Le discours micropolitique : les nouveaux atours de l'art politique



Par Edith Brunette



À partir de la fin des années soixante, après des décennies de manifestes virulents plaçant l’art à l’avant-garde des grandes révolutions qui allaient bouleverser le monde, les espoirs retombent peu à peu. Les révolutions politiques (communisme, fascisme) et technologiques (la bombe atomique) n’ont abouti qu’à des désenchantements, pour ne pas dire des désastres, et l’engagement des artistes n’y changea rien. Le politique se retire progressivement de l’art, du moins dans sa forme optimiste ; après la critique institutionnelle et le refus de l’art-marchandise des années soixante et soixante-dix, l’artiste retourne au musée et l’œuvre à la séduction ; après les grands regroupements, après les actions anonymes, collectives ou participatives, la production retourne à l’individualisme ; après la croyance, le doute. L’expression même d’ « art politique » devient l’objet d’un rejet collectif qui perdure encore aujourd’hui dans le milieu artistique. 



Le politique revient, ou semble revenir en (semi) force à la fin des années quatre-vingt dix, sous le vocable « micropolitique », terme emprunté aux « Milles Plateaux » de Deleuze et Guattari. Affublé d’un préfixe paraissant « alléger » la création du poids des objectifs et de la rigidité des idéologies, l’art recouvre ainsi le droit de toucher au politique, à condition de remplacer affirmations, idées ou dénonciations par des « questionnements » et autres formes « ouvertes ». Accompagnant la résurgence de l’activisme politique altermondialiste, l’art micropolitique devient un véritable phénomène, théorisé par Paul Ardenne, Stephen Wright et bien d’autres, devenant l’objet d’expositions, de colloques et d’essais, lesquels continuent néanmoins d’entretenir une soigneuse séparation entre art et activisme, entre art et politique. Dans ce contexte, deux questions méritent d’être posées. La première : quelles sont les limites et possibilités de l’art micropolitique en terme d’efficacité et d’implication sociale ? La seconde : quels problèmes, quels sacrifices ou compromis l’usage du terme « micropolitique » recouvre-t-il ? 
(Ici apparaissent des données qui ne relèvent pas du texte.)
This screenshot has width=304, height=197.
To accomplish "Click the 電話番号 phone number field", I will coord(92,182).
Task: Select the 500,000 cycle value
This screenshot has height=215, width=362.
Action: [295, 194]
L’art et le politique – discours d’un échec


Le passage vers l’art micropolitique s’effectue dans un contexte largement vendu à l’idée selon laquelle la politisation des avant-gardes relevait d’une naïveté profonde et d’un idéalisme sans débouché, auquel le micropolitique opposerait une lucidité et une ouverture bien à propos. Les artistes, qui, à l’heure actuelle, préfèrent l’action à l’objet, le minimal au maximal et la discrétion à la visibilité (bref, les adeptes du micropolitique), seraient ainsi ceux qui auraient « fait leur deuil des engagements frontaux » de l’art moderne, « de ses vapeurs et de ses délires utopistes ». Refusant « l’assujettissement » des modernes, leur engagement politique serait mouvant, non-idéologique. Pour eux, « …il ne s’agit plus d’édifier un monde… » (1), mais de se poser en observateur curieux, ne privilégiant aucun point de vue ni aucune direction à une œuvre ouverte à toutes les manipulations et à tous les devenirs. Un vocabulaire postmoderne de fluidité et d’ouverture à l’autre devant alors concourir à rétablir l’indépendance supposée perdue de l’art (2).
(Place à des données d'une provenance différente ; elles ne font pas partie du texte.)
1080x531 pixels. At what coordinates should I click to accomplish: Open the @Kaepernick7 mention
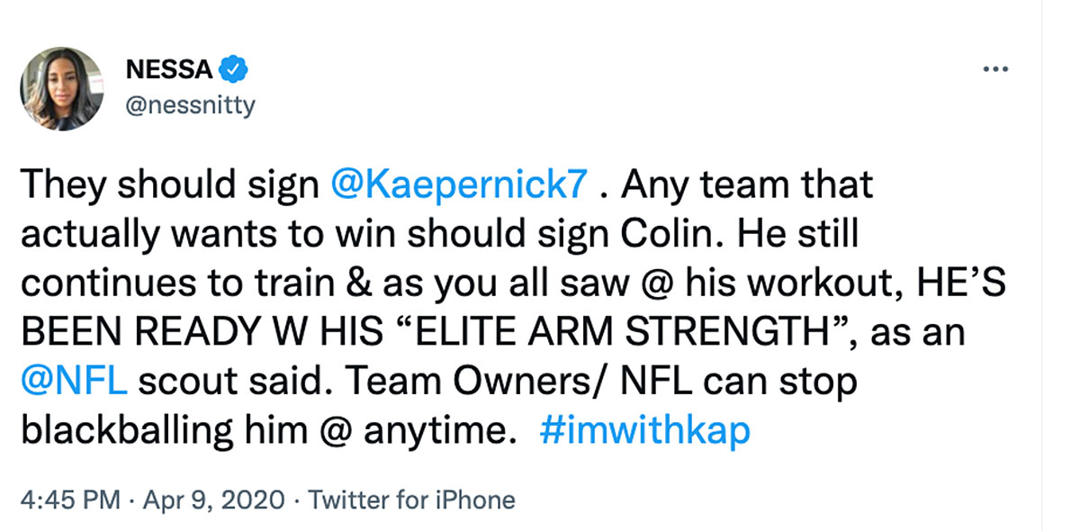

Ce type de discours, largement répandu, repose sur un désir de séparation entre l’art et le politique, camouflé sous le terme pratique de « micropolitique ». La séparation est ici entretenue par une vision biaisée de l’engagement politique des avant-gardes, dépeintes comme soumises à des visées strictement politiques. Elle se prolonge dans le soin entourant une délimitation soigneuse de l’art, notamment par sa stricte séparation de tout activisme social, dans un retour à peine voilé à l’autonomie de l’art qui prévalait dans les années de l’après seconde guerre. 
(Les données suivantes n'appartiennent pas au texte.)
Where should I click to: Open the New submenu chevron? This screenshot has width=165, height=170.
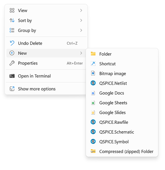click(x=81, y=53)
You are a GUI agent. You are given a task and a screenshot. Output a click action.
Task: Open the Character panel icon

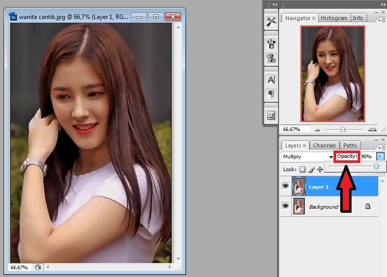pos(271,80)
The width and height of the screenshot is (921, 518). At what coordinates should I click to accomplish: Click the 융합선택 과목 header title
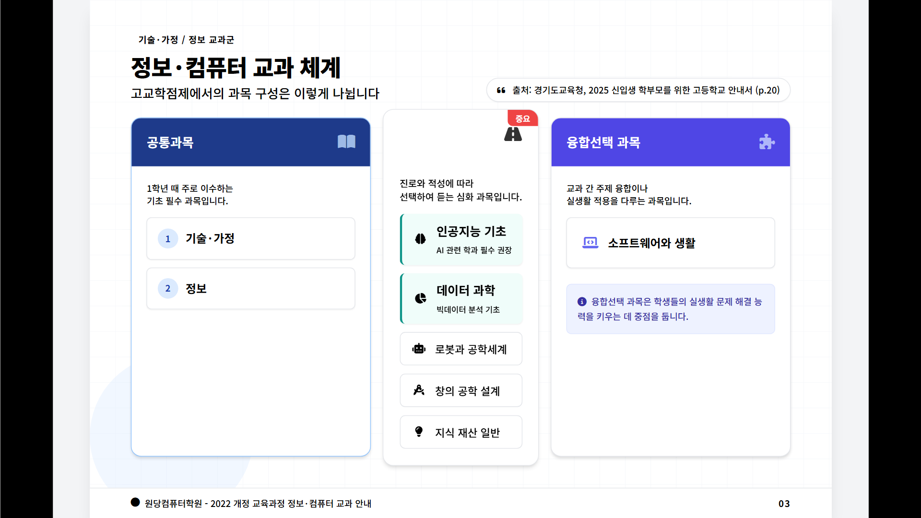pyautogui.click(x=603, y=142)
L’idée selon laquelle les mouvements les plus politisés des avant-gardes seraient caractérisés par leur dévouement aveugle à des causes politiques, dévouement qui aurait bloqué leurs horizons et étouffé leurs libertés artistiques, semble aujourd’hui faire l’objet d’une acceptation quasi unanime dans le milieu de l’art. Malgré – ou peut-être à cause de – ce consensus apparent, l’affirmation mérite qu’on y apporte quelques bémols. Les problèmes – réels – occasionnés par la proximité entre les groupes d’artistes et les organisations politiques furent avant tout les conséquences de décisions des instances strictement politiques (expulsions, exécutions, dictats quant aux formes de l’art), et non des artistes. Au contraire, même les artistes les plus politisés (les Constructivistes et les Situationnistes, par exemple) défendaient jalousement leur autonomie et leur liberté de création et d’expérimentation. Au point que les artistes « politiques » furent les premiers à se faire accuser d’hermétisme par les pouvoirs politiques (bolchéviques) et par les théoriciens (productivistes), ou d’agissements contre-révolutionnaires (Internationale Situationniste), preuve de leur insoumission aux principes de clarté et d’efficacité de la propagande, à laquelle on associe trop souvent l’art politique. De manière plus fondamentale, le caractère politique de l’art ne découle pas que de l’engagement politique affiché des artistes ; il relève de certaines formes (appropriation, collage, détournement, sortie hors des espaces de l’art, refus de l’objet-marchandise) qui étaient présentes autant chez les dadaïstes ou Fluxus, s’affirmant comme apolitiques, que chez les Constructivistes et les Situationnistes. En somme, ce qui a fait de l’art des avant-gardes un art « politique », c’est leur croyance commune au fait que l’art pouvait participer à l’édification d’une société alternative, notamment par une participation directe du public, par son appropriation des processus de création et par une transformation du quotidien. Et non pas l’attachement plus ou moins grand de certains artistes à des objectifs propagandistes… Ainsi, la différence entre art politique moderne et art micropolitique postmoderne relèverait essentiellement une différence d’échelle et de croyance – et non pas de fermeture et d’ouverture, de soumission et de liberté.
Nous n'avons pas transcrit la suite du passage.